── Recorded data

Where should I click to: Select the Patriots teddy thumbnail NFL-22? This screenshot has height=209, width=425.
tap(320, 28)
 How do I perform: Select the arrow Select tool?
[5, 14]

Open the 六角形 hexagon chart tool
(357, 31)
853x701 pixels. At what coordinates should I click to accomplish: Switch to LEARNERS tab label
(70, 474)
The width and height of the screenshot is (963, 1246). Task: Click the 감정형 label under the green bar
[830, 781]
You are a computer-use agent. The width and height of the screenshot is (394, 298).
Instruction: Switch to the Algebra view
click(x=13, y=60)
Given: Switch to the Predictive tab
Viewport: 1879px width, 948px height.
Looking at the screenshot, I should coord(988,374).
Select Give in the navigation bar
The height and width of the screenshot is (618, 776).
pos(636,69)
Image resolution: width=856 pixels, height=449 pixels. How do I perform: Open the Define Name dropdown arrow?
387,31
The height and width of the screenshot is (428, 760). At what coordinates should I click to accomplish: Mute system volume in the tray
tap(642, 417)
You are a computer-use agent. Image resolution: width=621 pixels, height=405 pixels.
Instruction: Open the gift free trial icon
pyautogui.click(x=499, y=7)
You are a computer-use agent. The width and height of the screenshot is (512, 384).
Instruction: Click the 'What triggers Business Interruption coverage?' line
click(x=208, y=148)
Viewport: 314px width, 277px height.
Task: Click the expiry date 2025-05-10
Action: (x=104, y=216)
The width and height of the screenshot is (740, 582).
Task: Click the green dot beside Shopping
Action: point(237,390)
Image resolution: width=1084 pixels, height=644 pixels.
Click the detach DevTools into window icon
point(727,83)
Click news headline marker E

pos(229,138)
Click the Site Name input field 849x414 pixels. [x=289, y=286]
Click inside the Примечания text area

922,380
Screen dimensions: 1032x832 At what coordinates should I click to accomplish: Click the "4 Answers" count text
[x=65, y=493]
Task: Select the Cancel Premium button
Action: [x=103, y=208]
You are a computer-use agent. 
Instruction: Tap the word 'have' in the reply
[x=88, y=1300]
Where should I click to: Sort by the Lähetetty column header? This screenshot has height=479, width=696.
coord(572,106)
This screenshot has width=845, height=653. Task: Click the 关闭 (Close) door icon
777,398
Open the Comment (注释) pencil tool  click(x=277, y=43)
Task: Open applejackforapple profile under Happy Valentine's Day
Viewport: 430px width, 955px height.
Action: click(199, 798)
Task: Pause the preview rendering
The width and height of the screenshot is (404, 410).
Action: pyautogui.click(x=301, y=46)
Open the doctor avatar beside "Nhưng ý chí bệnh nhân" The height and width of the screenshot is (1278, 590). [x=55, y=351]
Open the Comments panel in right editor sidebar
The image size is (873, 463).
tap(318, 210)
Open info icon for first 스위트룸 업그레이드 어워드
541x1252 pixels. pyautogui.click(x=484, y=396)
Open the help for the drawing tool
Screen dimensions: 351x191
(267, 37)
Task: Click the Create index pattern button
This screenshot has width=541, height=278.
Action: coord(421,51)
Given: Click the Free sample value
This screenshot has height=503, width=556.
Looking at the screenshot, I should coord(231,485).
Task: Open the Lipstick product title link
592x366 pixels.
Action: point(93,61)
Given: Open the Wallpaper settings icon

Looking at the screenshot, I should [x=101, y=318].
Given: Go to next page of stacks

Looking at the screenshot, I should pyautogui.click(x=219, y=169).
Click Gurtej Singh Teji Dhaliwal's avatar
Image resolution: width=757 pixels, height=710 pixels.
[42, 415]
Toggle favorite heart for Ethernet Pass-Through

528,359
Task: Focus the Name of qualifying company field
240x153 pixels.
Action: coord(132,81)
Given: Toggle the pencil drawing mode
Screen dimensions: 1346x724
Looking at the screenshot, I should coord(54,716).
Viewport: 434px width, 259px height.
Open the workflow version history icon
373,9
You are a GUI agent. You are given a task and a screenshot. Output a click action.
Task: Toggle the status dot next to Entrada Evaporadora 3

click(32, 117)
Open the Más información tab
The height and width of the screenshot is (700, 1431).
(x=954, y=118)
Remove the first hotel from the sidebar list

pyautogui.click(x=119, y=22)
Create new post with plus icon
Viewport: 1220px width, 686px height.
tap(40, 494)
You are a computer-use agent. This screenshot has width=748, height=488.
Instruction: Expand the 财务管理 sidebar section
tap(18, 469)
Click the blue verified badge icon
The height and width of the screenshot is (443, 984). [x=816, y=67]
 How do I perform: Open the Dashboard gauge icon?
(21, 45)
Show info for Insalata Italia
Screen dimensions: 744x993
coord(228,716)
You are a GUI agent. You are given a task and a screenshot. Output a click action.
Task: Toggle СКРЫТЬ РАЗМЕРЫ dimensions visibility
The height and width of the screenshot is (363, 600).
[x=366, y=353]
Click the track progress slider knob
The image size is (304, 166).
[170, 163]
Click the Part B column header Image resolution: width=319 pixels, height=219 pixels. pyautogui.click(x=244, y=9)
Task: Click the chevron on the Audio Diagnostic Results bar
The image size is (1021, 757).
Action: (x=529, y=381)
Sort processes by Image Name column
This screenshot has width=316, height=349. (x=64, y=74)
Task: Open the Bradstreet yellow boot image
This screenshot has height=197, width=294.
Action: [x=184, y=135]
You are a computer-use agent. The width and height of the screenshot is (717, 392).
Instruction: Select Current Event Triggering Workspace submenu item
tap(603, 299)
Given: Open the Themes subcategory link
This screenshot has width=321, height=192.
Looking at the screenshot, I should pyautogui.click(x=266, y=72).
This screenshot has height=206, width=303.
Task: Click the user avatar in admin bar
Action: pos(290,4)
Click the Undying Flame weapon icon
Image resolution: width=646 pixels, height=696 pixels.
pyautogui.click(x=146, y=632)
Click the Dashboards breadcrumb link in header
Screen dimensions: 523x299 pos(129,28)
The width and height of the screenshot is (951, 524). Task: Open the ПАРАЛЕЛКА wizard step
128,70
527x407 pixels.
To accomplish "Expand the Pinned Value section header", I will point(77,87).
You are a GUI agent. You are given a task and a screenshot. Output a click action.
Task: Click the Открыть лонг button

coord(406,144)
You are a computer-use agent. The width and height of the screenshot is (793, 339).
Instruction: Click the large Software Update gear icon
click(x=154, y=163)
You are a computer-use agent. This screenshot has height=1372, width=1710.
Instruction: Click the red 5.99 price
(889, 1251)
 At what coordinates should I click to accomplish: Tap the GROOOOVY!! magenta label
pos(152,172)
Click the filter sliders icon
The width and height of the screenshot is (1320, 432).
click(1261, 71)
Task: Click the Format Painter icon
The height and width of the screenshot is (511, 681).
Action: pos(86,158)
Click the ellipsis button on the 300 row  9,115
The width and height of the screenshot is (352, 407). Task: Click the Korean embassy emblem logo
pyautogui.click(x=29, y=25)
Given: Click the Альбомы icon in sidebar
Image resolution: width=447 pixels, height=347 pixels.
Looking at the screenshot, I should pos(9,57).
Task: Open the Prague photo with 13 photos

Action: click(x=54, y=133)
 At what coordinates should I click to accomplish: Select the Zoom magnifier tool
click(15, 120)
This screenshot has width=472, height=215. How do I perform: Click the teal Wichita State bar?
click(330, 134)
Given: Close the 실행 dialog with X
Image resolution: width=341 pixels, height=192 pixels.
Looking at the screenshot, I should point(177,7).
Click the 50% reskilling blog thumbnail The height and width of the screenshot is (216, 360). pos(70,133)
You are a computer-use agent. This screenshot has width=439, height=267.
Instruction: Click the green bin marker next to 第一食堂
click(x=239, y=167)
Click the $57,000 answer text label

────

■ Instructions for the task ■
Report each line of the records that holds the word "field".

■ Answer space ■
Click the Site Name input field 849x414 pixels. [x=289, y=286]
Task: Focus the Name of qualifying company field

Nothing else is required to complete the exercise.